The connection between the use of Reduction and the development of primary pulmonary hypertension has not been established, but considering the generally known risk of this group of drugs, with regular medical supervision, special attention should be paid to symptoms such as progressive dyspnea (breathing disorder), chest pain and swelling of the legs.
Impact on the ability to drive vehicles and manage mechanisms
The use of Reduxin В® may limit the patient's ability to drive and manage machinery.
OVERDOSE
There are extremely limited data on the overdose of sibutramine. In case of an overdose, the patient should consult a doctor.
Symptoms: may increase the severity of side effects. Specific signs of overdose are unknown.
Treatment: reception of activated carbon, gastric lavage, symptomatic therapy, with increased blood pressure and tachycardia - the appointment of beta-blockers.There is no special treatment and no specific antidotes. It is necessary to carry out general measures: to ensure free breathing, to observe the state of the cardiovascular system, and also, if necessary, to carry out maintenance symptomatic therapy. The effectiveness of forced diuresis or hemodialysis is not established.
DRUG INTERACTION
Inhibitors of microsomal oxidation, incl. inhibitors of the 3A4 cytochrome P450 isoenzyme (including ketoconazole, erythromycin, cyclosporine) increase the plasma concentrations of sibutramine metabolites with increased heart rate and clinically insignificant increase in the QT interval. Rifampicin, macrolide antibiotics, phenytoin, carbamazepine, phenobarbital and dexamethasone can accelerate the metabolism of sibutramine. The simultaneous use of several drugs that increase serotonin levels in the blood can lead to the development of serious interaction. The so-called serotonin syndrome can develop in rare cases with the simultaneous use of Reduxin with selective serotonin reuptake inhibitors (drugs for the treatment of depression), with some drugs for the treatment of migraine (sumatriptan, dihydroergotamine), with potent analgesics (pentazocine, pethidine, fentanyl) or antitussive drugs (dextromethorphan). Sibutramine does not affect the effect of oral contraceptives.

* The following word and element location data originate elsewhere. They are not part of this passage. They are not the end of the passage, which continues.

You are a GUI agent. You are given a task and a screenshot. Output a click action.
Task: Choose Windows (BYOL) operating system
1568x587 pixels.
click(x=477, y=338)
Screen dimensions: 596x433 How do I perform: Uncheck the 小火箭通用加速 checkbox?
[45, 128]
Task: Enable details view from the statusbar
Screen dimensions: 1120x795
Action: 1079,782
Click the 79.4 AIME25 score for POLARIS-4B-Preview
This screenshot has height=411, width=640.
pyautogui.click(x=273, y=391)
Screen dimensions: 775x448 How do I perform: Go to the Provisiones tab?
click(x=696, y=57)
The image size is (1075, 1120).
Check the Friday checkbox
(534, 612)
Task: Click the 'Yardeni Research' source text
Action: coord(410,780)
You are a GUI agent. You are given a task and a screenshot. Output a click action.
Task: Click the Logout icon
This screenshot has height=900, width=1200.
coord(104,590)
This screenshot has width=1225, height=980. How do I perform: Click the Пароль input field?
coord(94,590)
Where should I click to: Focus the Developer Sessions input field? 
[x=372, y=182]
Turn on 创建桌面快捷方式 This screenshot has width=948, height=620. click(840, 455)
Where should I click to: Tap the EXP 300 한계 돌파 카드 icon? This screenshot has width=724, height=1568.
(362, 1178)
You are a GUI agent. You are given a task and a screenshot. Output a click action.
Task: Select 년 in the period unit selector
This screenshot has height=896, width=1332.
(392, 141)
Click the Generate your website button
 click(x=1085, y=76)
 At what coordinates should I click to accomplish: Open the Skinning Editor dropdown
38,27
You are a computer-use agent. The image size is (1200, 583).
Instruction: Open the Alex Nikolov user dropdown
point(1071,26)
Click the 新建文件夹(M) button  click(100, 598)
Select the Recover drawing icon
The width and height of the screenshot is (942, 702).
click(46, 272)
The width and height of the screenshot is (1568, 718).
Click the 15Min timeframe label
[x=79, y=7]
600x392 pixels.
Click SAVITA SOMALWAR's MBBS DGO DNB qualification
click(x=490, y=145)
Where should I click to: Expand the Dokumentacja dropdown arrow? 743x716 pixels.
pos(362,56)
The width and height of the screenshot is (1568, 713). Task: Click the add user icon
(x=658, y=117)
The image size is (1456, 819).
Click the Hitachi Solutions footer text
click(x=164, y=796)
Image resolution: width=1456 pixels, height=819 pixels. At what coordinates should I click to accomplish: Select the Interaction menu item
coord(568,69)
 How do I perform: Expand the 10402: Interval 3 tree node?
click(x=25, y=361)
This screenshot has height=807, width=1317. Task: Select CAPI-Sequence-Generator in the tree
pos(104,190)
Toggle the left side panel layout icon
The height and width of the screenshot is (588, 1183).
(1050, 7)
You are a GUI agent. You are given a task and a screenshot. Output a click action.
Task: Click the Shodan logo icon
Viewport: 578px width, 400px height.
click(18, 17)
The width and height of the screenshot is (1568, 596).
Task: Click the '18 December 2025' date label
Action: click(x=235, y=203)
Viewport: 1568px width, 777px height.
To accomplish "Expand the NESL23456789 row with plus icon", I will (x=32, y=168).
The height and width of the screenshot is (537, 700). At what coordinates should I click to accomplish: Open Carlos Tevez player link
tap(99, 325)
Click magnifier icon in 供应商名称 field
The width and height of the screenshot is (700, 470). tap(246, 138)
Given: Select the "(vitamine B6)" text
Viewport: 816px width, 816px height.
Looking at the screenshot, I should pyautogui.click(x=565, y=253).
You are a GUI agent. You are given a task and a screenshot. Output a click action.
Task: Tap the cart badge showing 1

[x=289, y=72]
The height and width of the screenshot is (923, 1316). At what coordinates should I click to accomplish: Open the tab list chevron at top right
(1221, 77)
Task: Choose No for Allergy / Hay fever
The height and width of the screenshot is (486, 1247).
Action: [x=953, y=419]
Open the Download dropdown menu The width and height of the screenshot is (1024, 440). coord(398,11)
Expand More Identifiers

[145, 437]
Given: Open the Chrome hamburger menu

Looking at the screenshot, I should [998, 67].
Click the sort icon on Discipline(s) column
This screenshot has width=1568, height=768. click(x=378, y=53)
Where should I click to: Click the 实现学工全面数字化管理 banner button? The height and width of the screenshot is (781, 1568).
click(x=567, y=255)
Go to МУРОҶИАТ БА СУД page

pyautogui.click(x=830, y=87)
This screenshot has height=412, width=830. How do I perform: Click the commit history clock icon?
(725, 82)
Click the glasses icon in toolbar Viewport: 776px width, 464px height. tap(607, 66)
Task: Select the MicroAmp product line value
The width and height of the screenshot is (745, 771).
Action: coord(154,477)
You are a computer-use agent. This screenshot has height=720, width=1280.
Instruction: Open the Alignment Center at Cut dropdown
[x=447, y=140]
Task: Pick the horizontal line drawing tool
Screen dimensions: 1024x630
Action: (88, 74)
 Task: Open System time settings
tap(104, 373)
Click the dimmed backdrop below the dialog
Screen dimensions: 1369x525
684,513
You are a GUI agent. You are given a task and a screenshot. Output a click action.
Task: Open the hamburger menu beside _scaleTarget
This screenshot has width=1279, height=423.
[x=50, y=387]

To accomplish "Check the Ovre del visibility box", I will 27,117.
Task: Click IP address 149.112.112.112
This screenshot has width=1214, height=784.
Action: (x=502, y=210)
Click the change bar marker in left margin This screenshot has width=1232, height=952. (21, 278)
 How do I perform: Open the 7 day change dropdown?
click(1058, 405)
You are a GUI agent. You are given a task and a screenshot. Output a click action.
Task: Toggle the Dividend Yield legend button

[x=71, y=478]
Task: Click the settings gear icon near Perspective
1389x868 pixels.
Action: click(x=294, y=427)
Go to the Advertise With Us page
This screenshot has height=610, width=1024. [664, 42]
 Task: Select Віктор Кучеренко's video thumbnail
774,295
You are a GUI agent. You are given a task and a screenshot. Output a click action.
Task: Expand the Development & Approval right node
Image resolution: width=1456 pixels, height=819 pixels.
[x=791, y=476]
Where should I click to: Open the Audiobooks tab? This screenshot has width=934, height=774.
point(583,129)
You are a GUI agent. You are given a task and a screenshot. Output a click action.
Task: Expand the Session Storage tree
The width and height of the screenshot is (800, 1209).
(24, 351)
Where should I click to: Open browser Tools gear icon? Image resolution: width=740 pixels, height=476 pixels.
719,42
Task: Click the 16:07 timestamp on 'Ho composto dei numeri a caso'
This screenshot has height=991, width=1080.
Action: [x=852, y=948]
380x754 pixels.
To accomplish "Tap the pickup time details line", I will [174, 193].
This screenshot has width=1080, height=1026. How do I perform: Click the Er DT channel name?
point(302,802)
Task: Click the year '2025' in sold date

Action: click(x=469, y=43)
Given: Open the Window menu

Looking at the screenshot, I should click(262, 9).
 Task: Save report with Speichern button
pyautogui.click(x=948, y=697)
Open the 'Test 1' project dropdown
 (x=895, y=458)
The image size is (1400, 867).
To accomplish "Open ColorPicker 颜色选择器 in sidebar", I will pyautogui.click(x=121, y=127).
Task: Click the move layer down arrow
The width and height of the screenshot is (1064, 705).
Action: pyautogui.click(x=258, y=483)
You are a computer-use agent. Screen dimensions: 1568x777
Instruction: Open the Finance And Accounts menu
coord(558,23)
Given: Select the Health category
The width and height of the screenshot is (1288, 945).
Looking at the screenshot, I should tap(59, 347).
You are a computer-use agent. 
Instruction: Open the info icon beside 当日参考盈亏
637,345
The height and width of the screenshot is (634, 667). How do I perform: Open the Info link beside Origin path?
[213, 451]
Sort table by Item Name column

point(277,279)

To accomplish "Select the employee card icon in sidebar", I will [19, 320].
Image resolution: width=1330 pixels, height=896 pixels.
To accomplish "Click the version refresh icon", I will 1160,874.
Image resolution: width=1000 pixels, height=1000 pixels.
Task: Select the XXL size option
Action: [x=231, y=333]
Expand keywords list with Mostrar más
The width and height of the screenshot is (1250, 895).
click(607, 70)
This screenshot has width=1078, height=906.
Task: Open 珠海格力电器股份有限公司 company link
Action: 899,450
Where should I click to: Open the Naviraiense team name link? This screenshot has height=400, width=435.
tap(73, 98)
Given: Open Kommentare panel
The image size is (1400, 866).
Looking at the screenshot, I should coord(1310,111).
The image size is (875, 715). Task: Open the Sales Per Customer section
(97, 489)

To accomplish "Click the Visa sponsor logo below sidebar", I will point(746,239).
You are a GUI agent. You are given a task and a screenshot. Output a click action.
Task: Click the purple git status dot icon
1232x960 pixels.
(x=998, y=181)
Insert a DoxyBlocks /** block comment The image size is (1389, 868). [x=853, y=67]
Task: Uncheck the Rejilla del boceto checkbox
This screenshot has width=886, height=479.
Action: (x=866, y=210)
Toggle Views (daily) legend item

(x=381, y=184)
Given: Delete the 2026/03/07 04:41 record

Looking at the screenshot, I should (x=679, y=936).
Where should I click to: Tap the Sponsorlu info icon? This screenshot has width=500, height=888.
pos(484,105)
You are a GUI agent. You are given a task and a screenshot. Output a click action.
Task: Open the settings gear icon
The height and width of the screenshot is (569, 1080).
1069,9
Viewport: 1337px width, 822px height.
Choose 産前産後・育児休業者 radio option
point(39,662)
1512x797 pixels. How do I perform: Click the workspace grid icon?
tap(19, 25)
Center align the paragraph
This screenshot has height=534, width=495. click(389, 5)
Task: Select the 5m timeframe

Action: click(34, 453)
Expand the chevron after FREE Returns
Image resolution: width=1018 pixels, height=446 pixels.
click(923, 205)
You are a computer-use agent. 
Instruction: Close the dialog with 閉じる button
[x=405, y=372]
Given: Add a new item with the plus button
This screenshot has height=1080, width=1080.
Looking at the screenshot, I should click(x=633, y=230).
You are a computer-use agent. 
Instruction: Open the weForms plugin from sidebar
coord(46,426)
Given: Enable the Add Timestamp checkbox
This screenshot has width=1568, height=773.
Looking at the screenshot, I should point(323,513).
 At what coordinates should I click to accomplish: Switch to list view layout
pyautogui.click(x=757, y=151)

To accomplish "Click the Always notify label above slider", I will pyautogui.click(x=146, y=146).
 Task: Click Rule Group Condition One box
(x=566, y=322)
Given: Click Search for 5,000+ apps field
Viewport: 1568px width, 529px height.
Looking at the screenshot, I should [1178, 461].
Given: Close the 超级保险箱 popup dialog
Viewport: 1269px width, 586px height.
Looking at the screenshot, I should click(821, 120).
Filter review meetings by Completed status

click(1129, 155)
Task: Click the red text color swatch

With the simultaneous administration of sibutramine and ethanol, no increase in the negative effect of ethanol was observed. However, the use of alcohol is absolutely not compatible with the recommended dietary measures when taking sibutramine.
TERMS OF RELEASE FROM PHARMACY
The drug is released by prescription.
TERMS AND CONDITIONS OF STORAGE
The drug should be stored in a dry place inaccessible to children at a temperature of no higher than 25 В° C. Shelf life - 3 years.
Sibutramine belongs to the list of potent substances approved by the Decree of the Government of the Russian Federation of 29.12.2007. No. 964.